Another note, a free and very cool service is through www.quantcast.com for thrid-party web ranking and traffic analysis. You have to insert a little script on your home page, but it's totally invisible to your website users.
 

Martyn

Supporting Sponsor, Overland Certified OC0018
articulate said:

Interesting results from Quantcast. Their estimate of just under 5000 unique visitors is slightly off, we have an average of 16000 visitors per month. But they did state " We have sparse data about adventuretrailers.com, so these are rough estimates.

I did like the "The site appeals to a primarily older, rather male crowd." sounds like the Portal People !!

Articulate I think you could be right that the software is tracking referrers vs. clicks differently. It would explain why we feel we are getting poor results and they feel they are doing a great job referring people over to us.

And I also like the idea of landing pages.
 

shane4x4

Supporting Sponsor
I HIGHLY reccommend Google Analytics (for you & them). You can setup several different marketing campaigns, goals, etc. It tracks everything you thought you may want to know & then some. It's free too :)
 

Dave

Explorer
I second Google Analytics. We just started using them a few weeks ago and I am impressed with the amount of data their service provides for free. I haven't compared their results to any other tracking software, but they did come highly recommended.
 

IntrepidXJ

Explorer
Didn't know Google Analytics existed.....thanks for the heads up....just added it to my site to see how it works :)
 

mountainpete

Spamicus Eliminatus
Martyn,

Reporting programs are so varied in the way they track or interpret the server logs. It's usually just that many are configured in a way that inflates hit counts or doesn't remove crawlers. My team is actually building a reporting system right now that parses XSL logs from our portal to Oracle - messy business.

Mark's recommendation of a unique director page is also a solid and simple idea. Just setup a blank HTML page with a with a 0 second meta refresh back to your homepage. Then have that banner target that page. You can then very easily and accurately track the traffic from that banner in your reports. It gets time consuming if you have a lot of banners hitting your site, but if it's just one or two it's easy work.

Pete
 

Martyn

Supporting Sponsor, Overland Certified OC0018
0 second meta what ????

OK, I just finished putting the code for Google Analytics into our ATreport.com web pages.

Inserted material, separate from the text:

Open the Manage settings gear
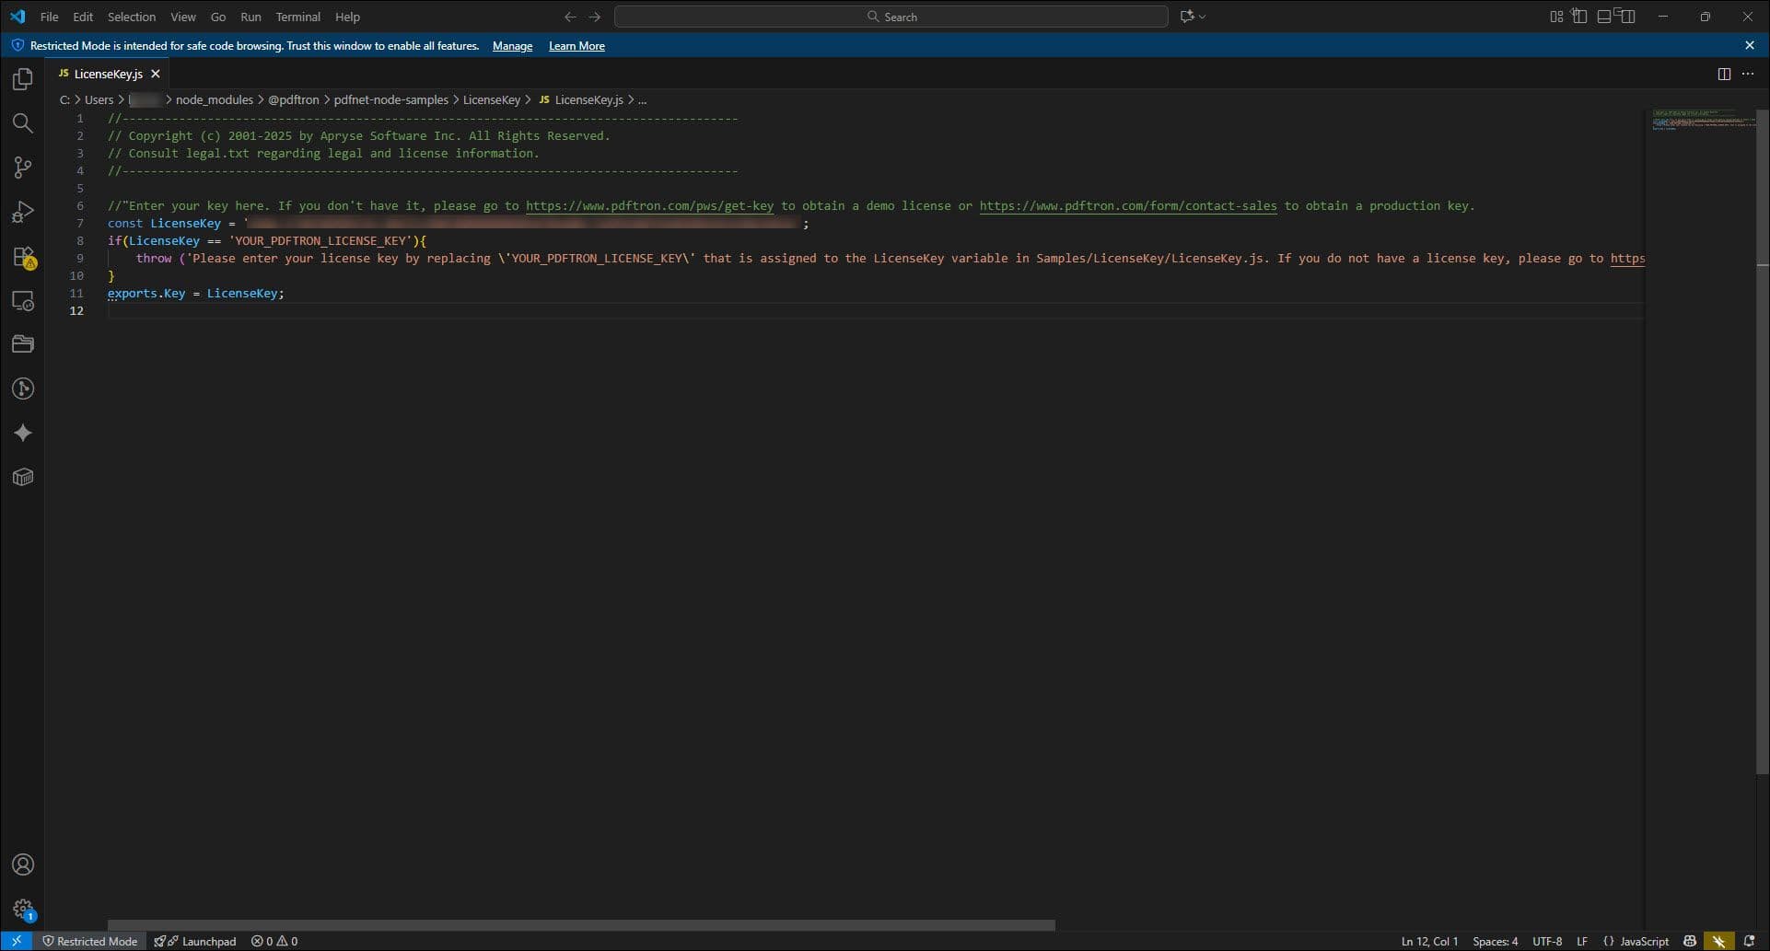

I'll let you know in 24 hours what type of results I get.

Pete you said "Just setup a blank HTML page with a with a 0 second meta refresh back to your homepage." Can you explain how that's set up or do I need to crawl back to my "Dreamweaver for Dummies" book ?

It's the "0 second meta refresh back to your homepage." that scares me. :confused:
 

Martyn

Supporting Sponsor, Overland Certified OC0018
Our main site Adventuretrailers.com gets all it's web static’s from Urchin.com which surprisingly is Google Analytics

We have always been very pleased with the in depth static’s you can call up, so now we have the same thing available on both of our sites!
 

flyingwil

Supporting Sponsor - Sierra Expeditions
You should be able to use Cpanel and use awstats... you can also use the Latest Visitors Stats to see where the links in are coming from. Along with Google Analytics you should be able to get a decent count as to links in.